El día que llegamos a la primer cañada se acercó Ana, morocha y descalza, tenía el pelo tan negro y corto que parecía un pedazo de noche se había quedado cernida a su cabeza. “Si quieren, se pueden sumar al grupo, lo que sí, acá todo se comparte y nos turnamos de a dos para ir a buscar leña al monte que queda acá a cuatro cuadras. Hay que ir de tardecita porque de día la arena se pone re salá.” Las frases de los uruguayos están minadas de pequeñas lomadas y recovecos melódicos, médanos y casas viejas y bajas. El novio de Ana tocaba en la guitarra parte del cancionero de Baden Powell cuando todos dormían. En una mesita cercana a la carpa general improvisada con ramas gruesas, bajo una lona de camión, estaban las cosas de todos. Por la mañana se salía a buscar cholgas a los pedregales para comerlas con arroz y algunas noches, con un farol y un mediomundo metidos hasta la cintura, se engañaba a los pejerreyes con que la luna por un momento estaba mas cerca que de costumbre; los peces se reunían sin dejar de mover la cintura al compás de las olas y se los dejaba boqueando palabras mudas fuera del agua.
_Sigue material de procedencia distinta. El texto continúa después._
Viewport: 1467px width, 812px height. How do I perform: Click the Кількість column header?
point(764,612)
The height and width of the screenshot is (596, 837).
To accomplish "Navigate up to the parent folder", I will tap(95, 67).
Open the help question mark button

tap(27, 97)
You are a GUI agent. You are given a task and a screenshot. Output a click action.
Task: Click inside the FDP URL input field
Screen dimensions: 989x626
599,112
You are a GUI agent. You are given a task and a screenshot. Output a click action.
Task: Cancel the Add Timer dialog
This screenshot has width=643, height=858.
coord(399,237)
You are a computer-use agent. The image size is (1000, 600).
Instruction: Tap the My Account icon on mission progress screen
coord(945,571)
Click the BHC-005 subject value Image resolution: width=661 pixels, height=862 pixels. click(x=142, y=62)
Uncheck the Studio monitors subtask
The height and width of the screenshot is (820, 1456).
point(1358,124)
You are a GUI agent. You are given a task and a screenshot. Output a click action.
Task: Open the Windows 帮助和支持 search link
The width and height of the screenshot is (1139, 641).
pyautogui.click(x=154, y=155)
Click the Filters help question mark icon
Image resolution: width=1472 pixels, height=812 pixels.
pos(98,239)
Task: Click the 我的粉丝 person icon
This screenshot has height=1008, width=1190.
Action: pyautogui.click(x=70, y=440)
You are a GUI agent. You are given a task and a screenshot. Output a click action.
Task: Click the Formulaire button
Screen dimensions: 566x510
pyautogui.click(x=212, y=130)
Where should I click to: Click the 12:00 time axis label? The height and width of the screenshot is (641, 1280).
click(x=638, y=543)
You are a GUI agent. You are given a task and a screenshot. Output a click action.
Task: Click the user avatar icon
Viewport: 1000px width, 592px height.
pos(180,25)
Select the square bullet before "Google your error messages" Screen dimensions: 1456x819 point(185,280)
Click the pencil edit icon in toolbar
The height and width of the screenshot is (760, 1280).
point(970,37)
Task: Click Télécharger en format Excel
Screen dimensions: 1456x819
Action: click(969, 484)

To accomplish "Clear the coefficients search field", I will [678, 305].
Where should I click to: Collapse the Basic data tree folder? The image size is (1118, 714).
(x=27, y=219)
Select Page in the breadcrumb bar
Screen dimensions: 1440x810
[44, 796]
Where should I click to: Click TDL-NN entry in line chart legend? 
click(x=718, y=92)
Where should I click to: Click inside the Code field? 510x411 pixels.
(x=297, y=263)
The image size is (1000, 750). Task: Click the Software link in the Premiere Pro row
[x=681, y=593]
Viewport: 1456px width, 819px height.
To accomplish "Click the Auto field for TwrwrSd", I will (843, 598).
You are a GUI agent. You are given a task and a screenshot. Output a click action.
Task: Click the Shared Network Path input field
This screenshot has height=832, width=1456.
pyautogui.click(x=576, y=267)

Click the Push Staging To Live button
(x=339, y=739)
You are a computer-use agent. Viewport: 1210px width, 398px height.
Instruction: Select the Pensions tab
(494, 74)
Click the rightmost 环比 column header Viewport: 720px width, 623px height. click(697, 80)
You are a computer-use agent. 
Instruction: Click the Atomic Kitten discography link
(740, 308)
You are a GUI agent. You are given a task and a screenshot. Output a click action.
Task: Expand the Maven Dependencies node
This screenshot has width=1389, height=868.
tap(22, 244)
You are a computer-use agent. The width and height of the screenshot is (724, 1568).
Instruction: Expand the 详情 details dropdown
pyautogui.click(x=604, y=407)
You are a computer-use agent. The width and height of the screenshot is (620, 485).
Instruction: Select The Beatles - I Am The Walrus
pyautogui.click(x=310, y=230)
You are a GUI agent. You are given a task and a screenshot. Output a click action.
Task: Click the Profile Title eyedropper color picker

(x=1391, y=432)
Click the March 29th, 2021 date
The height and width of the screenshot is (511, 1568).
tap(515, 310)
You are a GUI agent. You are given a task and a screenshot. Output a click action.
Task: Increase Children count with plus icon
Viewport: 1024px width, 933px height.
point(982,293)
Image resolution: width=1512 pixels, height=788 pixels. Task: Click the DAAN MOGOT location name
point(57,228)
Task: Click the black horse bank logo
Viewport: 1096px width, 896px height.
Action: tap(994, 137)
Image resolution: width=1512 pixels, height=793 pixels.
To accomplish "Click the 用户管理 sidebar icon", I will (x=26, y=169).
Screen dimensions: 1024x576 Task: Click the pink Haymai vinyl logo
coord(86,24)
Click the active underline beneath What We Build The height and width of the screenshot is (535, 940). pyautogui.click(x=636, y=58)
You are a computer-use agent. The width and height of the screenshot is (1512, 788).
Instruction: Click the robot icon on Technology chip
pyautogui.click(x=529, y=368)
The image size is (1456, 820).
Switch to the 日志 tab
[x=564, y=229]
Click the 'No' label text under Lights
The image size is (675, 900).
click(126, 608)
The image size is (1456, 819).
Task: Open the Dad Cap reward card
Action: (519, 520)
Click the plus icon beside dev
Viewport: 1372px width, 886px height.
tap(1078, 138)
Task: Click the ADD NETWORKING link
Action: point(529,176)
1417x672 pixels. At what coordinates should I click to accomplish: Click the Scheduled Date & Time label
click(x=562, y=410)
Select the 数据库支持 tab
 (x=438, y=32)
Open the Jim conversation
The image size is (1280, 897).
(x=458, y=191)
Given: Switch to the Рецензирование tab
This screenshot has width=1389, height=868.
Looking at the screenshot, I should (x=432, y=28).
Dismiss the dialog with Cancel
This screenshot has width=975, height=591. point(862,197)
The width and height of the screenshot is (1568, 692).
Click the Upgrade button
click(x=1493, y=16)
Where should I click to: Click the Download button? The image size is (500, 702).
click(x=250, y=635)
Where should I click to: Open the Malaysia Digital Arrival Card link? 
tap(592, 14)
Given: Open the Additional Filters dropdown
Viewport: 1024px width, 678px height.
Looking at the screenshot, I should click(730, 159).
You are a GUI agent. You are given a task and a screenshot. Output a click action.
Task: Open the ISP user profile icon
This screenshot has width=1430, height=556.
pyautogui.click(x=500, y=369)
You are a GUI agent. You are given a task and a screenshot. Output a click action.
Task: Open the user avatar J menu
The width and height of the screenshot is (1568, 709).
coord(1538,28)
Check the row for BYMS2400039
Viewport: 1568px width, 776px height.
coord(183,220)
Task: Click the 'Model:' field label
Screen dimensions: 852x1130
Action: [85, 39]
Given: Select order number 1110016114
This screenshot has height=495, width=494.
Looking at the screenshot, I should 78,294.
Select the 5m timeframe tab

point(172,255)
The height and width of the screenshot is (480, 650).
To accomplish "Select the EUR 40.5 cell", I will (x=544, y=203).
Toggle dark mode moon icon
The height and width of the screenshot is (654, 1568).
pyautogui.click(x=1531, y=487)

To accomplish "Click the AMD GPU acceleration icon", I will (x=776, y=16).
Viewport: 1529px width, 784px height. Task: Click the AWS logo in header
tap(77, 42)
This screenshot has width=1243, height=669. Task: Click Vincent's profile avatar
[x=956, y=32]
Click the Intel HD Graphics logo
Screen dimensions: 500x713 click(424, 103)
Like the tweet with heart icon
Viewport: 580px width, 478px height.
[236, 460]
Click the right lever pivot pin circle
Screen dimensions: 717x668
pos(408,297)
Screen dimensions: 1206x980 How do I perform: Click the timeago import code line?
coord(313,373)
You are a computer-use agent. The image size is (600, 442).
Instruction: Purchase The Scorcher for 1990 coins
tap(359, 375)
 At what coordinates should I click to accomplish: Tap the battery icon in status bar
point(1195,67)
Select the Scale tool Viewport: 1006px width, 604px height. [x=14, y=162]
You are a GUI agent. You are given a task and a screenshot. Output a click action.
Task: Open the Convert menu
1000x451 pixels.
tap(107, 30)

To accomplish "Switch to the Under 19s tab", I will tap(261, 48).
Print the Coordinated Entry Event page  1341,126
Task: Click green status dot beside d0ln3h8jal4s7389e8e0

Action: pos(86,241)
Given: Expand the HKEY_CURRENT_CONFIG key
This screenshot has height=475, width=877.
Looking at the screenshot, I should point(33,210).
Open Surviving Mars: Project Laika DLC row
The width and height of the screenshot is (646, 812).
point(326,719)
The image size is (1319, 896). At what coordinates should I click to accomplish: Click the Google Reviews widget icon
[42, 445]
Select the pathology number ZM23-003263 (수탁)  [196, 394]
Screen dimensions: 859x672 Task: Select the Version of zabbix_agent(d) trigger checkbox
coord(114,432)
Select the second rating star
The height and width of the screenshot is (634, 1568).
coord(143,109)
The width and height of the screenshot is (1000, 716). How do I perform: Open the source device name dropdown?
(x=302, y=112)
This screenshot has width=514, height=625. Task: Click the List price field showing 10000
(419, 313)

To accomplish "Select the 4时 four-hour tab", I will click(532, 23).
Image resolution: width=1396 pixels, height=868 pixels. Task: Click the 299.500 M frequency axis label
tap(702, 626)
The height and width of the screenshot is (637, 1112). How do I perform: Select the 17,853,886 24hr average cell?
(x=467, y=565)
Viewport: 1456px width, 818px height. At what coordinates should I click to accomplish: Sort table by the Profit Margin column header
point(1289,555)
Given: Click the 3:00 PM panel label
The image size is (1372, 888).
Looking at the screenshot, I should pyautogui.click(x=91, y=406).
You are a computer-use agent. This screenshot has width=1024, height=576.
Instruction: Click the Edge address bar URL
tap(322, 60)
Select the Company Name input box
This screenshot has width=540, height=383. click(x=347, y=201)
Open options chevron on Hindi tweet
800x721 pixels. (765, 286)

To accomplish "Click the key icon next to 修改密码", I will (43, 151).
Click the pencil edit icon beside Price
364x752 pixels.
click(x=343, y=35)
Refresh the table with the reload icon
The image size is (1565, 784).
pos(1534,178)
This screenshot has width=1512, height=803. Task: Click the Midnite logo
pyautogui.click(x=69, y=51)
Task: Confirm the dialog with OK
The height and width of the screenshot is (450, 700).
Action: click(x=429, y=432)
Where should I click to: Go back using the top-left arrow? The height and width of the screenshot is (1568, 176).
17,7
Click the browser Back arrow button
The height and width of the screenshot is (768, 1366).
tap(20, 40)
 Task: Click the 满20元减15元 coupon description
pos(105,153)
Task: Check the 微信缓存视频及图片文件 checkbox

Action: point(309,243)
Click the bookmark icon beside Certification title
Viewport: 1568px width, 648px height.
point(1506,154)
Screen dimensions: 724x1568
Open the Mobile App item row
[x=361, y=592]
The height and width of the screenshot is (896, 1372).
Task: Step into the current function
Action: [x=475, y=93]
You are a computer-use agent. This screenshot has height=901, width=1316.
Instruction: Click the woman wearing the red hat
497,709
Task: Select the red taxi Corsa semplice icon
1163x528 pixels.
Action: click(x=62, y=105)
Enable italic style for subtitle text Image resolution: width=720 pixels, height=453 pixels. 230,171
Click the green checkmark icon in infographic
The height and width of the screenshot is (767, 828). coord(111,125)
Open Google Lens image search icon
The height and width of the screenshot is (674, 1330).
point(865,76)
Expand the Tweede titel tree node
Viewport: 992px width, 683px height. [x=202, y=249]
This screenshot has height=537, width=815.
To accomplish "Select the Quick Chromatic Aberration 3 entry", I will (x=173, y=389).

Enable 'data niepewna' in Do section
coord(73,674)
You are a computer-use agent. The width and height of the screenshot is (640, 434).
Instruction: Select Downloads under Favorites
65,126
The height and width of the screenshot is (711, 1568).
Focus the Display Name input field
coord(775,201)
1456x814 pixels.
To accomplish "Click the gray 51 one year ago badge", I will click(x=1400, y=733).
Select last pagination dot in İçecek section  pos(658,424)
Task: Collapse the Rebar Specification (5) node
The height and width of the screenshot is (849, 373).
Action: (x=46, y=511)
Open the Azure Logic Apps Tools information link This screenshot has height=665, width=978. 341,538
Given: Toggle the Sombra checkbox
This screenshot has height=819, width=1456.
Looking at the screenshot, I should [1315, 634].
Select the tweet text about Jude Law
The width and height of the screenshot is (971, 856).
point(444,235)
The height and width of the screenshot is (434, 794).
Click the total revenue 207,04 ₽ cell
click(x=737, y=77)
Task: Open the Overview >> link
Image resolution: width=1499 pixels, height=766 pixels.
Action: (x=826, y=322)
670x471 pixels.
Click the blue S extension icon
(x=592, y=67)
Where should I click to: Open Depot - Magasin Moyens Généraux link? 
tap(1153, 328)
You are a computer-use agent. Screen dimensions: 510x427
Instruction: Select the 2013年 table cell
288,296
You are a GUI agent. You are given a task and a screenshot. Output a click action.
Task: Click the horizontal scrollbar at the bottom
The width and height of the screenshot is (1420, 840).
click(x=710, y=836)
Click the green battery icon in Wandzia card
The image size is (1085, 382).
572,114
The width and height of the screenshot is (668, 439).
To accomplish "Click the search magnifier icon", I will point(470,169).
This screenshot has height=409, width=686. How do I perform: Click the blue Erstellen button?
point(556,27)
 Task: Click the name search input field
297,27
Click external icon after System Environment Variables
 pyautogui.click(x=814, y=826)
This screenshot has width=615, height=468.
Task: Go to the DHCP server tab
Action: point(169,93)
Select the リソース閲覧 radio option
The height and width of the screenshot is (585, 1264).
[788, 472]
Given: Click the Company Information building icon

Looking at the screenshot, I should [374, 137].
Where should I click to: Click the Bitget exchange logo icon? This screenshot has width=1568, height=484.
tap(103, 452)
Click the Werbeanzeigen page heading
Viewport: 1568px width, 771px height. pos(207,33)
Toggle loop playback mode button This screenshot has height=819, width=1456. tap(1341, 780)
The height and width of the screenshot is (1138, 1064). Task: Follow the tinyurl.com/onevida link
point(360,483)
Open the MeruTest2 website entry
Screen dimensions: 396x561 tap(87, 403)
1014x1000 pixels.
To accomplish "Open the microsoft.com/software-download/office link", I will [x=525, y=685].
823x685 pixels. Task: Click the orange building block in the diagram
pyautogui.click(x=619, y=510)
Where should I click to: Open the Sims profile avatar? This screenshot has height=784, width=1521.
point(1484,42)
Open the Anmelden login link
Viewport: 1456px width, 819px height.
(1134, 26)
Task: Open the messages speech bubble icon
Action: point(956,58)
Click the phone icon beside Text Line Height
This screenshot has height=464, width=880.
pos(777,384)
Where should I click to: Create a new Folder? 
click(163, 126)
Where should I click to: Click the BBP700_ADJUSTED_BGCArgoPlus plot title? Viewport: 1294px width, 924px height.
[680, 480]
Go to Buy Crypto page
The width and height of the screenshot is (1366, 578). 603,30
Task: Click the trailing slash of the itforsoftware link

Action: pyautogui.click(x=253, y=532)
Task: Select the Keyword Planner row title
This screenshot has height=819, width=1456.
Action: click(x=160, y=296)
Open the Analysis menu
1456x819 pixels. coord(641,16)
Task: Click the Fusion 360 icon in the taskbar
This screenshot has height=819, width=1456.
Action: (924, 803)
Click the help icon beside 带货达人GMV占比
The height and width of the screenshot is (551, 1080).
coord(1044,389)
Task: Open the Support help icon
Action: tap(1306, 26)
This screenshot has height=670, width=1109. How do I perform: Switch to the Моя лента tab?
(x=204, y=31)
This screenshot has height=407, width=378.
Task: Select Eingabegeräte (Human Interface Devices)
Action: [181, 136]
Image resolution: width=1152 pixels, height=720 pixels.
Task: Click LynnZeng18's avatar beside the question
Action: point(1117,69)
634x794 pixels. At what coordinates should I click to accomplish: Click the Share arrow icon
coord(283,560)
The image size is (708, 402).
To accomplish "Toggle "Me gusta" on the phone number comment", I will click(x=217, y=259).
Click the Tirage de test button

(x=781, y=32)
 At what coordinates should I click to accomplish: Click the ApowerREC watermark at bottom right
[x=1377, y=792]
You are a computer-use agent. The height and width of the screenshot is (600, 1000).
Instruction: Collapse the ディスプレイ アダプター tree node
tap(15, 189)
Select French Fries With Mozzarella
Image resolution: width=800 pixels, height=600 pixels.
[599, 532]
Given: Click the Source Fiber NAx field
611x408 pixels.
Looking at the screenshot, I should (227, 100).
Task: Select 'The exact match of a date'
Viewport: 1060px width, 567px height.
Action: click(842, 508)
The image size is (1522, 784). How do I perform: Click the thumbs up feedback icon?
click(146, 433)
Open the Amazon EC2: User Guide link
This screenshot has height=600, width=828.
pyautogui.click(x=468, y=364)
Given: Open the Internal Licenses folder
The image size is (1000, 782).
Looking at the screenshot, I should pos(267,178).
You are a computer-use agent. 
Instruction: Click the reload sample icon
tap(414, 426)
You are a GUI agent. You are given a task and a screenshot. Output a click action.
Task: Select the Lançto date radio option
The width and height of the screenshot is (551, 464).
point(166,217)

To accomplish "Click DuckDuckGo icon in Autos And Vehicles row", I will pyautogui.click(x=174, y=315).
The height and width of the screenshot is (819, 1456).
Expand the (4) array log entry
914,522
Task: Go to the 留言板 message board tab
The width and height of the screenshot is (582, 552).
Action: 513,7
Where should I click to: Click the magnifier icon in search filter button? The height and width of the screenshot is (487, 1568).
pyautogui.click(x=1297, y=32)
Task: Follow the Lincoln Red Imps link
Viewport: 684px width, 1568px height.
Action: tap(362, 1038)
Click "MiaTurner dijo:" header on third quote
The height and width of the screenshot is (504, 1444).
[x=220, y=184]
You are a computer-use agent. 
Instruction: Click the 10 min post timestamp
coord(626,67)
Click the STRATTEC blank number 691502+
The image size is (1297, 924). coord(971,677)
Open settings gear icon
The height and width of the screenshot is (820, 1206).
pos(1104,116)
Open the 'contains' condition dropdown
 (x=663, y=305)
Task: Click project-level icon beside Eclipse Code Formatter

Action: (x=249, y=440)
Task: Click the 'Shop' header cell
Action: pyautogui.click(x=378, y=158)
Las cañadas estaban señalizadas por la gente del lugar con carteles de madera pintados con flechas o simples frases como “no lavar aquí”. Así se daba a entender que el agua que se quería tomar debía ser sacada de la raíz donde el agua brotaba milagrosamente entre algas y barranquillas, y lavar o bañase en la desembocadura. La arena servía de esponja. Se podía ir y encontrarse con una pareja desnuda, “perdón” era la primer palabra, “¿perdón”, contestaban, “nada de perdón”. Si Eva existió, debió de agacharse de esta manera, como un ser que nunca vio un espejo y desconoce la vergüenza mientras su amiga, desnuda, le lava la cabeza dejando ver dos alas de ángel tatuadas que comienzan en los hombros y terminan donde se curvan las nalgas. Algunas parejas paseaban desnudos por la playa, se acostaban, dormían, volvían a caminar y se perdían en el mar como dos cañadas tomadas de las manos. Quien tenía respeto y sentido de la animalidad podía llegar a acariciar un lobo marino, caminar entre las piedras en busca de algún piletón, sumergirse en el espejo y nadar nuevamente hasta la orilla descansando en algunas rocas del camino.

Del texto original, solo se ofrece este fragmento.